**Work required**
Report all lines in the records that hold the string "coordinates".

(Saved entries)

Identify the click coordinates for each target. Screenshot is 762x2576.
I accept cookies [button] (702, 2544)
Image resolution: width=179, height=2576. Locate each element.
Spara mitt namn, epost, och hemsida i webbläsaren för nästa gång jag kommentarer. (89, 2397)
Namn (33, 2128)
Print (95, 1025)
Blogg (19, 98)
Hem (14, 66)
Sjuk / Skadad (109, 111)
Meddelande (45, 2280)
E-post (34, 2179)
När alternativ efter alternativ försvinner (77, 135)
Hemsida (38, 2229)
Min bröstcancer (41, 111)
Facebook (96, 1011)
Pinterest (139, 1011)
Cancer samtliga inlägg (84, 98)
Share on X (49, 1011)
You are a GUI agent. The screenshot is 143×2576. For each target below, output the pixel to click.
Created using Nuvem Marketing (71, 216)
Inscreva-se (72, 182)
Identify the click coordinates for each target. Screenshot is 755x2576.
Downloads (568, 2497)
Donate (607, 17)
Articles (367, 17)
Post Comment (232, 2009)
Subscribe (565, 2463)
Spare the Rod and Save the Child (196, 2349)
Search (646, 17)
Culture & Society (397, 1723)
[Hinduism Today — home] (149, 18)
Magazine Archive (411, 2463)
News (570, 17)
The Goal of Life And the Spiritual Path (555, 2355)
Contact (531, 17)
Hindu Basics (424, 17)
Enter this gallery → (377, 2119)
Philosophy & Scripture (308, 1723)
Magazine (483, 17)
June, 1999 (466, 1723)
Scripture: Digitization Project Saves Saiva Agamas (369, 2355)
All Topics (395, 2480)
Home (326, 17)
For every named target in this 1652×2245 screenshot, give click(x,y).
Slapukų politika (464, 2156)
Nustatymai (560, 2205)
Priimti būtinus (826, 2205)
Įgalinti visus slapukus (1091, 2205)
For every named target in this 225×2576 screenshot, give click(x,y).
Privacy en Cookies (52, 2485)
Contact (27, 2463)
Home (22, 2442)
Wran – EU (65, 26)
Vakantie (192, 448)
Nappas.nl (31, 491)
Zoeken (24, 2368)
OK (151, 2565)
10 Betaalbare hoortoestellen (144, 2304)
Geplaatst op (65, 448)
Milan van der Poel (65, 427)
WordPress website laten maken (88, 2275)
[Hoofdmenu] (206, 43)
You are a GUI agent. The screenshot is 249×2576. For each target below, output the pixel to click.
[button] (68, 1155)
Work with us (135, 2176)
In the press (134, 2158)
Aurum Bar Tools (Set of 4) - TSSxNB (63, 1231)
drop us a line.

**Result for this task**
Identify the click coordinates for each target. Screenshot is 762x2576.
Identify the click coordinates for each target. Screenshot is 755x2576.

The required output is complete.